Die Politik der AfD, heißt es bei Funktionären beider Konfessionen, sei mit dem Christentum nicht vereinbar*. Als Begründung hält eine angebliche Menschenfeindlichkeit der konservativen Partei her, die man aus deren Haltung zu Flüchtlingen abzuleiten für nötig hält.
Die Positionen der Kirchen in dieser Sache sind deckungsgleich mit denen des Kartells der Altparteien, die sich einer lästigen Oppositionspartei entledigen möchten, welche ihr Machtmonopol bedroht sowie mit denen des so genannten „Verfassungsschutzes“, der die diesbezüglichen Anweisungen der Altparteien ausführt.
Untersucht man diese „Argumente“ genauer, so stellt sich schnell heraus, dass es sich dabei um propagandistische Unwahrheiten handelt. Die Position der AfD in der Migrations- und Asylfrage befindet sich eins zu eins auf dem Boden der deutschen Gesetze und der Verfassung. Ein Boden, den die Kartellparteien und die von ihnen gestellten Regierungen in Land und Bund seit 2015 verlassen haben.
Es ist bezeichnend, dass die Kirchen, von denen man anzunehmen Grund hat, sie seien der Wahrheit besonders verpflichtet, diese politische Propaganda völlig unkritisch nachbeten.
Wobei es im Falle der seit Jahrzehnten dem Marxismus und rot-grüner Ideologie huldigenden EKD wenig verwundert, anders als bei der katholischen Kirche, deren Linkstendenzen sich bisher jedenfalls eher in Grenzen gehalten hatten. Aber damit ist es wohl nun auch vorbei.
Festzuhalten ist, dass in den besagten Kirchen jetzt Jagd auf politisch Andersdenkende gemacht wird. Dies weckt ungute Erinnerungen an vergangene Zeiten, in denen sich Kleriker beider Konfessionen in den Dienst diktatorischer Machthaber zu stellen bemüßigt fühlten. Auch damals wurden Menschen wegen ihrer kritischen Anschauungen verfolgt.
Gelernt hat man in den Amtskirchen daraus wohl wenig. Offenbar bedarf es erst weiterer Schulderklärungen, um zu besseren Einsichten zu gelangen.

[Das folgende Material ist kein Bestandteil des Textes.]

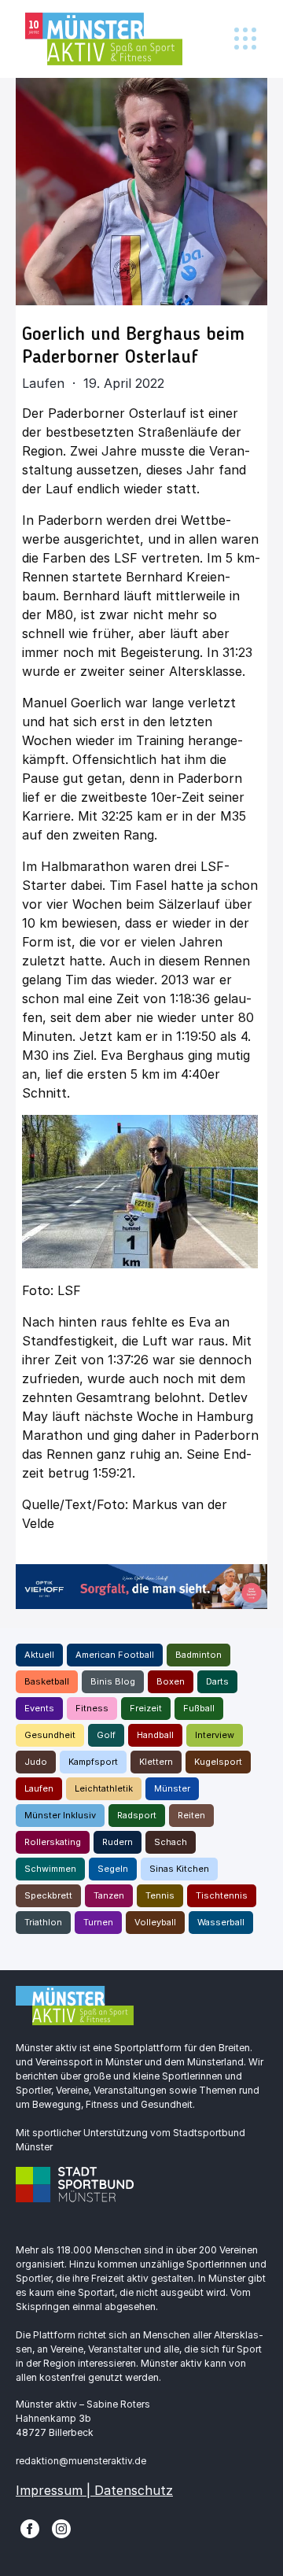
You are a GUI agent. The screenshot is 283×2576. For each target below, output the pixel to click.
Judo (35, 1761)
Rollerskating (52, 1841)
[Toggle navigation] (245, 39)
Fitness (91, 1708)
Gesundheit (49, 1734)
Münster (172, 1788)
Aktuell (39, 1654)
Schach (170, 1841)
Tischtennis (222, 1895)
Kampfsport (93, 1761)
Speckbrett (48, 1895)
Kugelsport (218, 1761)
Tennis (160, 1895)
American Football (114, 1654)
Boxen (170, 1681)
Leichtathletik (104, 1788)
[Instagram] (61, 2528)
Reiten (191, 1815)
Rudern (117, 1841)
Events (39, 1708)
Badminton (198, 1654)
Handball (155, 1734)
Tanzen (109, 1895)
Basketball (46, 1681)
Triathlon (43, 1922)
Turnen (98, 1922)
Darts (217, 1681)
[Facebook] (30, 2528)
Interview (214, 1734)
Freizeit (146, 1708)
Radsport (136, 1815)
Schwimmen (50, 1868)
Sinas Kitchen (179, 1868)
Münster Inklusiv (60, 1815)
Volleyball (155, 1922)
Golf (106, 1734)
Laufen (38, 1788)
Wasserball (220, 1922)
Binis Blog (112, 1681)
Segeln (112, 1868)
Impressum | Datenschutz (94, 2490)
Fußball (199, 1708)
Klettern (156, 1761)
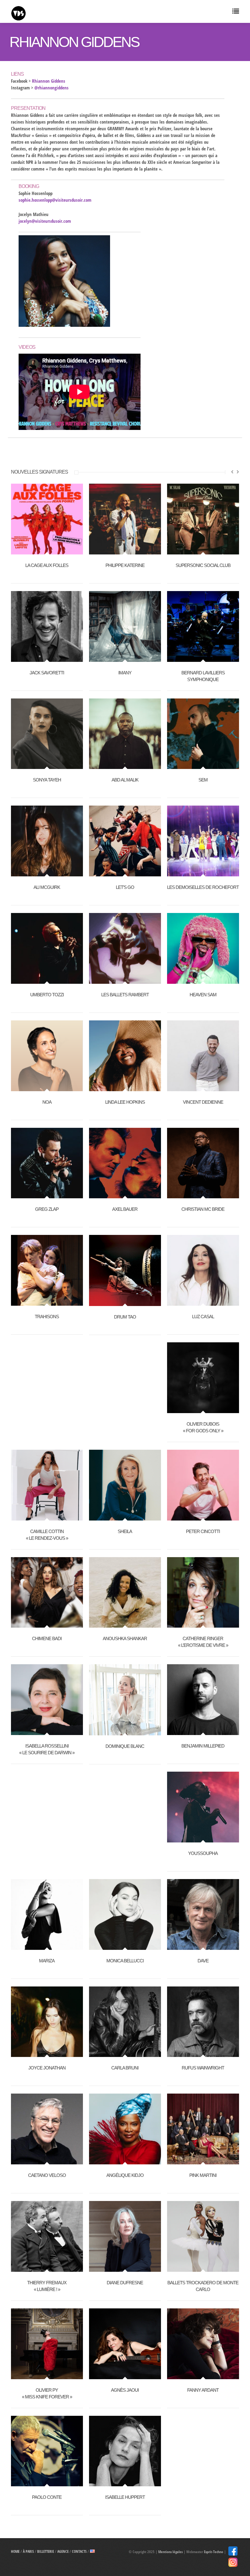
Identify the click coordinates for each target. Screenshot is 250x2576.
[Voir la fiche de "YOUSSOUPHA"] (203, 1839)
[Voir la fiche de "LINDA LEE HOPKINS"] (125, 1088)
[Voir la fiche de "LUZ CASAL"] (203, 1302)
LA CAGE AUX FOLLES (46, 565)
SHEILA (125, 1531)
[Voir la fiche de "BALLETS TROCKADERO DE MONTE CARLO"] (203, 2268)
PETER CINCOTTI (203, 1531)
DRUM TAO (125, 1316)
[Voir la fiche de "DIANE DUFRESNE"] (125, 2268)
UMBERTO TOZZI (47, 994)
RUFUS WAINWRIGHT (203, 2067)
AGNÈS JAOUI (125, 2390)
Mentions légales (170, 2551)
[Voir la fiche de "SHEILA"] (125, 1517)
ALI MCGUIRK (47, 887)
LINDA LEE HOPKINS (125, 1102)
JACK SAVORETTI (47, 672)
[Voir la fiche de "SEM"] (203, 766)
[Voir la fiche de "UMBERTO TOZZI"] (47, 980)
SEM (203, 779)
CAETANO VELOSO (47, 2175)
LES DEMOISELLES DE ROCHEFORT (203, 887)
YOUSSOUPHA (203, 1853)
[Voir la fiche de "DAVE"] (203, 1946)
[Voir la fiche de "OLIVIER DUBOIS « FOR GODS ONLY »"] (203, 1410)
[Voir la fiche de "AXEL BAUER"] (125, 1195)
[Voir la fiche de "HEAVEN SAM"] (203, 980)
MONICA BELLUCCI (125, 1960)
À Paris (28, 2551)
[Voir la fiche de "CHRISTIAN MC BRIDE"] (203, 1195)
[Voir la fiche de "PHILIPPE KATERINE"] (125, 551)
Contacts (79, 2551)
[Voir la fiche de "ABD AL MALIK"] (125, 766)
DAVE (203, 1960)
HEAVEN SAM (203, 994)
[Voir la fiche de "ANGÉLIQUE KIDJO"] (125, 2161)
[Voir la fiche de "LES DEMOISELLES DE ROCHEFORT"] (203, 873)
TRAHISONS (47, 1316)
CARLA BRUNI (124, 2067)
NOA (47, 1102)
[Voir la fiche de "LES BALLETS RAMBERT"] (125, 980)
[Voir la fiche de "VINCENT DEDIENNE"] (203, 1088)
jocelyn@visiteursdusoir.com (45, 221)
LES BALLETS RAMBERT (125, 994)
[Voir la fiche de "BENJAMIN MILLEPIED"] (203, 1732)
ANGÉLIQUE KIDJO (125, 2175)
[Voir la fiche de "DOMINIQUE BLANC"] (125, 1732)
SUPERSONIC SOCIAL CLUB (203, 565)
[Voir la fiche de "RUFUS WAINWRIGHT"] (203, 2054)
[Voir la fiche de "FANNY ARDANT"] (203, 2376)
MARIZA (47, 1960)
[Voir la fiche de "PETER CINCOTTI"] (203, 1517)
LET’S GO (125, 887)
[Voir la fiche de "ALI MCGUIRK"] (47, 873)
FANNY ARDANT (203, 2390)
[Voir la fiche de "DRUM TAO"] (125, 1303)
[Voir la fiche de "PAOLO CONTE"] (47, 2483)
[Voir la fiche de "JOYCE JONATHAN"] (47, 2054)
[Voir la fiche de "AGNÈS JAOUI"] (125, 2376)
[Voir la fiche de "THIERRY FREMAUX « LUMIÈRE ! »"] (47, 2268)
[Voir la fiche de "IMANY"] (125, 658)
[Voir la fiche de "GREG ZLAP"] (47, 1195)
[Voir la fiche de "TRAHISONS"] (47, 1302)
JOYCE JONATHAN (47, 2067)
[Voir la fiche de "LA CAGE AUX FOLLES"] (47, 551)
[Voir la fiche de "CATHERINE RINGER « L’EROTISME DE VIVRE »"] (203, 1624)
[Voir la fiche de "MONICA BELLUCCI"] (125, 1946)
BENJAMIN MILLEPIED (202, 1745)
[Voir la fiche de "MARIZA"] (47, 1946)
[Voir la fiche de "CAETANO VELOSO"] (47, 2161)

Denn Politisierung hat den Kirchen noch nie gut getan. Offensichtlich sehen das die Gläubigen auch so, denn sie verlassen die Gemeinden jedes Jahr in Scharen. Die Oberen in Talaren und Messgewändern scheint dies allerdings wenig zu kümmern. Ansonsten würden sie sich wahrscheinlich mehr auf ihre originären Aufgaben in Verkündigung und Seelsorge konzentrieren, als linker Parteipolitik hinterherzulaufen.

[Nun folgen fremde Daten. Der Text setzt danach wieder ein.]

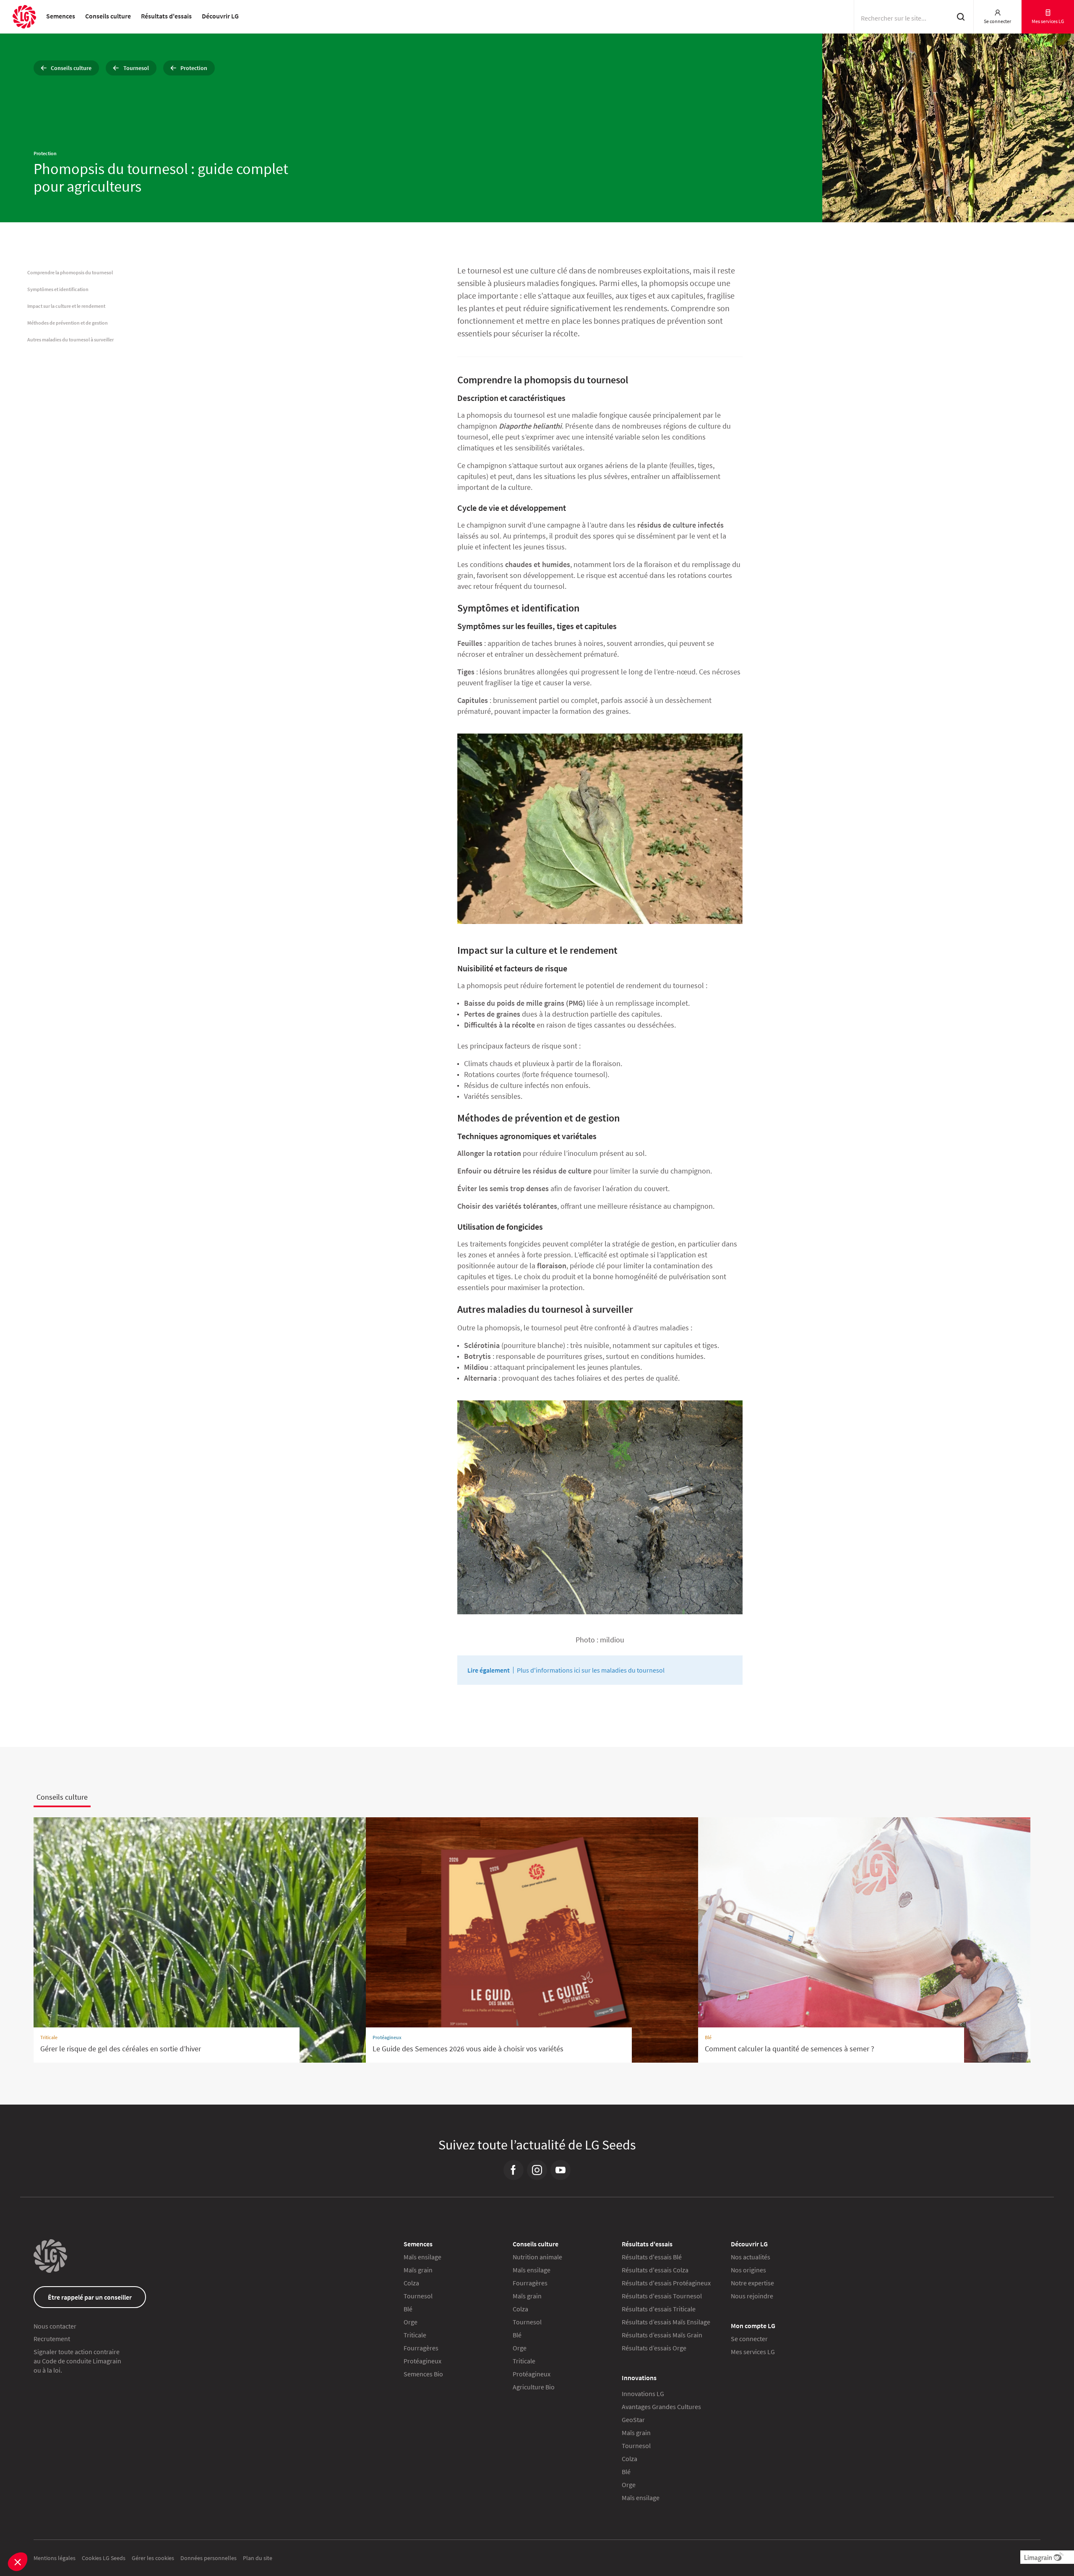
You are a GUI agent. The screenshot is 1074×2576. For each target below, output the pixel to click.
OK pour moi (604, 1346)
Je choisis (470, 1346)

Möglicherweise muss man in Deutschland zu einer schärferen Trennung von Staat und Kirche kommen, um letztere wieder zu entpolitisieren und -ideologisieren. Nachzudenken wäre in diesem Zusammenhang über die Aberkennung ihres Status als öffentlich-rechtliche Körperschaften durch eine Grundgesetzänderung und Kündigung der entsprechenden Verträge. Dazu würde auch das Ende der Finanzierung aus Steuermitteln gehören.

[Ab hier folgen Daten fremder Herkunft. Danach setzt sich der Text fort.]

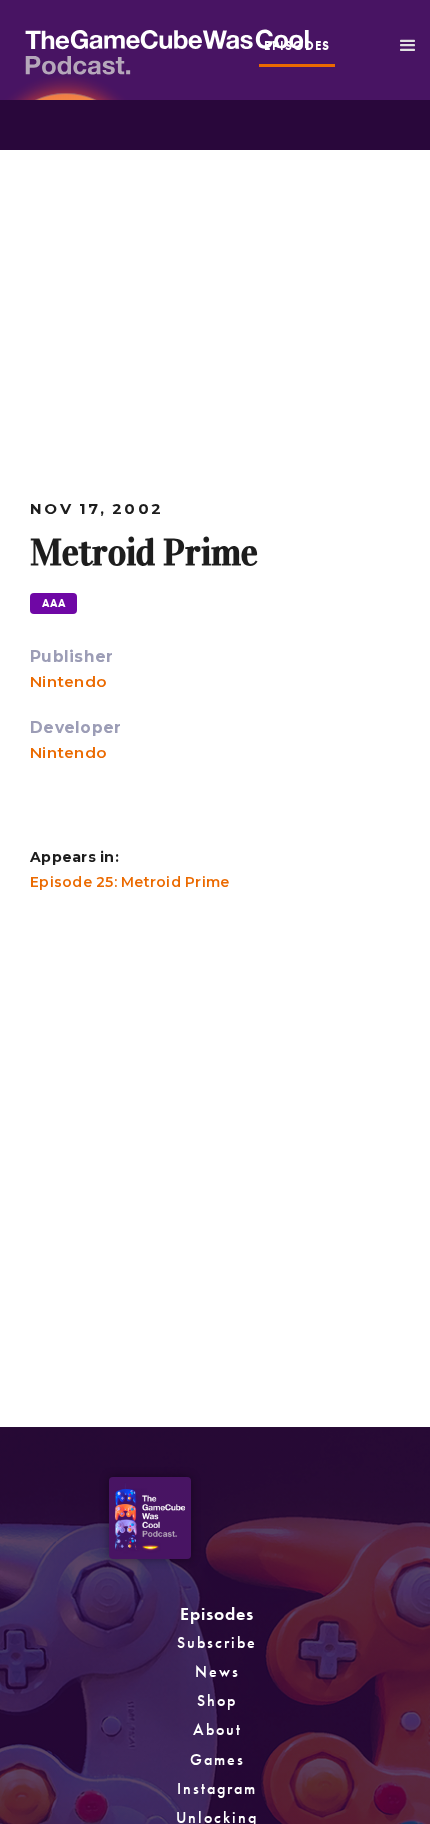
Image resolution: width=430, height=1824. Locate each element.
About (217, 1729)
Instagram (217, 1788)
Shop (217, 1700)
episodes (297, 46)
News (217, 1671)
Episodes (217, 1613)
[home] (227, 49)
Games (217, 1759)
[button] (408, 46)
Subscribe (217, 1642)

Vielleicht würde diese dann neu gewonnene Unabhängigkeit den Kirchen Gelegenheit zu einer Besinnung auf ihre oben erwähnten eigentlichen religiösen Aufgaben geben, einschließlich der Bemühungen um die Rückgewinnung ihrer verloren gegangenen Schäfchen.
KMR
*) Wir wollen nicht leugnen, dass es in den Amtskirchen Geistliche und Gläubige gibt, die sich dem Kurs der Ausgrenzung von Menschen wegen ihrer politischen Meinung widersetzen, doch unterliegen sie teils strenger innerkirchlicher Verfolgung, siehe das Beispiel des Bremer Pastors Olaf Latzel.